The chart below shows the price performance of the vendors in the past year.

How Are the Vendors Placed?

With respect to individual server manufacturers, there was a tie between Dell DELL and Hewlett Packard Enterprise HPE /New H3C Group for the first spot with 17.2% and 16.8% share, respectively. IDC calls it a statistical draw when the gap among vendors is 1% or less.

Revenues of Dell declined 10.8% year over year. On the last earnings call, management mentioned that the demand environment for servers is under persistent pressure as many customers still clinging to last year's unprecedented growth. However, increasing mix of high-value workload platforms, expanding memory and storage content and lower component cost are positives.

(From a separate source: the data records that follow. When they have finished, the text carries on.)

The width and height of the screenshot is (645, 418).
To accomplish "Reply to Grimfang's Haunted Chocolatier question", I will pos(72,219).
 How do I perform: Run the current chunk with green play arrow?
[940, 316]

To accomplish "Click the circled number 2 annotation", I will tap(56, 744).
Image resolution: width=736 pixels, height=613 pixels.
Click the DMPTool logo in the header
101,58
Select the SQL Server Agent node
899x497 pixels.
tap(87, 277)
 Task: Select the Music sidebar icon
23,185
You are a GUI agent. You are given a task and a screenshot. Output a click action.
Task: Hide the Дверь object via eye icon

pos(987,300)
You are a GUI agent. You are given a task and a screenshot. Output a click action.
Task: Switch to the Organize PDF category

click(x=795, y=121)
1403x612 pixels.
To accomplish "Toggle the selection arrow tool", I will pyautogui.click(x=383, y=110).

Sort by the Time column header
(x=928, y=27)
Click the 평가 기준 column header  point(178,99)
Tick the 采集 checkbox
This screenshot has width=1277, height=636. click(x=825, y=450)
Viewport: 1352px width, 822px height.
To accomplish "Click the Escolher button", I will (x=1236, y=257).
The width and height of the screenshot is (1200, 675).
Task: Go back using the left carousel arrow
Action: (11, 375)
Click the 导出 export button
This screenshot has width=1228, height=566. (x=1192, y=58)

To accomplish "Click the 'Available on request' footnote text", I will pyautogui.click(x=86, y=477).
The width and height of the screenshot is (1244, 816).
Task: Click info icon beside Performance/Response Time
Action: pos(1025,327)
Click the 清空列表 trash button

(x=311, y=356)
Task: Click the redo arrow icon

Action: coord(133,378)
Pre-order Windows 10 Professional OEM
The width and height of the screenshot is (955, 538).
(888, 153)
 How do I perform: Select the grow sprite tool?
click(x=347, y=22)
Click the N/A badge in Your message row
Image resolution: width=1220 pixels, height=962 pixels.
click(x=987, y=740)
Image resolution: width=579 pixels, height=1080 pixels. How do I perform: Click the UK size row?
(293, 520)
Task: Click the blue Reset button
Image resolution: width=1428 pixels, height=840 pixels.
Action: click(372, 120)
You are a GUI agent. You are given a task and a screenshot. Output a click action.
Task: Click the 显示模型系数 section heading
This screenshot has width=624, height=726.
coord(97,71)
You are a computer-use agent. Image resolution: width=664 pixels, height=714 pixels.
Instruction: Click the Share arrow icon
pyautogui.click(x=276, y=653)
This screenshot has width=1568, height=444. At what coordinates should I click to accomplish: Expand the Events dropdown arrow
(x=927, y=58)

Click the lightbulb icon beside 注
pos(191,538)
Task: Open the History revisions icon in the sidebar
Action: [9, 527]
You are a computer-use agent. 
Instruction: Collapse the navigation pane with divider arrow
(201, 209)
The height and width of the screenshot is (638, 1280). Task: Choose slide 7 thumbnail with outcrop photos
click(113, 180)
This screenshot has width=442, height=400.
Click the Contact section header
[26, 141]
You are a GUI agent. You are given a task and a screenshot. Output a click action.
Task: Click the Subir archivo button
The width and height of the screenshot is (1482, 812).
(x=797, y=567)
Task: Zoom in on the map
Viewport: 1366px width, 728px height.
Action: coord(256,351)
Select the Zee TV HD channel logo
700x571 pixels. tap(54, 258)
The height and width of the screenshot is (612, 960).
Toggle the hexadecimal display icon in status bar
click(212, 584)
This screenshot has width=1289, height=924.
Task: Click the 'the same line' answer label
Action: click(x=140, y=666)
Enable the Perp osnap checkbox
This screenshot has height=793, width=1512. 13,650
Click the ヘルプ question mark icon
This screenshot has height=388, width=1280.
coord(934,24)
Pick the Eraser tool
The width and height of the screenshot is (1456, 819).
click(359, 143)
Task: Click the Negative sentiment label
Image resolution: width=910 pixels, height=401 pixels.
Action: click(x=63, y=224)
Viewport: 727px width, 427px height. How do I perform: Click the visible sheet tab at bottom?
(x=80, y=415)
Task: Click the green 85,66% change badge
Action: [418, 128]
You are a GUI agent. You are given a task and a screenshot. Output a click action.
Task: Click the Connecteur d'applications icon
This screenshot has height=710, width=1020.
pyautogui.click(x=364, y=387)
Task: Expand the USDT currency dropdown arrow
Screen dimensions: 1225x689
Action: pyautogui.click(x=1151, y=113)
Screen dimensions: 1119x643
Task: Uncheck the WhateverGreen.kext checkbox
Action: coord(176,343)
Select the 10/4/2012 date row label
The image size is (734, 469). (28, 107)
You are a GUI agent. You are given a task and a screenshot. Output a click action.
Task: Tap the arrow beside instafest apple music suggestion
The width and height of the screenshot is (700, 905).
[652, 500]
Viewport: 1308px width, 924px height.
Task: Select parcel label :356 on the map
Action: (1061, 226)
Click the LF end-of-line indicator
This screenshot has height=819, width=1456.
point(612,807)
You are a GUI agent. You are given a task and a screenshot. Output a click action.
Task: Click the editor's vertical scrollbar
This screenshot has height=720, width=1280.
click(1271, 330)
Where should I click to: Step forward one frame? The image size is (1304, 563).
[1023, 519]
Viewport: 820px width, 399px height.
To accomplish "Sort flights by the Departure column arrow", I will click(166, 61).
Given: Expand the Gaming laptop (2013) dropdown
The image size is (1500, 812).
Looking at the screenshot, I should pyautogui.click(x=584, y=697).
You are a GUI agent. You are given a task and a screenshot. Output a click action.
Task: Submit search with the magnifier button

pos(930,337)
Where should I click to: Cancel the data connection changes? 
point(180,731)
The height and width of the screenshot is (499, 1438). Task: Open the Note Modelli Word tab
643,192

Coming to Hewlett Packard, revenues dipped 3.2% year over year. Per the company, excluding Tier 1s and China, its server units have been growing sequentially since the second quarter of fiscal 2019. In the last reported quarter, the same inched up 2% year over year with higher services intensity.

Inspur/Inspur Power Systems, a China-based company, held the third position with 9% market share. It is the only vendor to have benefited from a rise in both revenues and volume shipment.

The fourth slot is a draw between Lenovo LNVGY and Cisco CSCO, generating 5.4% and 4.9% share of total server revenues each.

Lenovo’s revenues softened 16.9%. Moving on to Cisco, the company’s server revenues improved 3.1% in the third quarter.

In terms of volume, Dell secured the top berth with a market share of 16.4% while HPE clinched the second spot with 14.7% market interest. Inspura and Lenovo captured the third and fourth positions with market stakes worth 10.3% and 6.6 each. Huawei and Super Micro held the fifth position with 5.1% and 4.6% share, respectively.

Is There a Faint Ray of Hope?

Going by a Dell'Oro Group report, the server market will surpass the $100-billion mark by 2023, driven by increasing average selling prices of servers. The firm expects server market revenues to see a CAGR of 7% during the 2019-2023 period while server unit shipments are projected to grow at a low single-digit CAGR.

Rising hyperscale server deployments by cloud-service providers are a major catalyst. AI, edge computing, network function virtualization and other emerging trends are also likely to boost demand for the servers.

Zacks Rank

HPE and Dell carry a Zacks Rank #3 (Hold). You can see the complete list of today’s Zacks #1 Rank (Strong Buy) stocks here.

Cisco has a Zacks Rank #4 (Sell) while Lenovo, a Zacks Rank #5 (Strong Sell).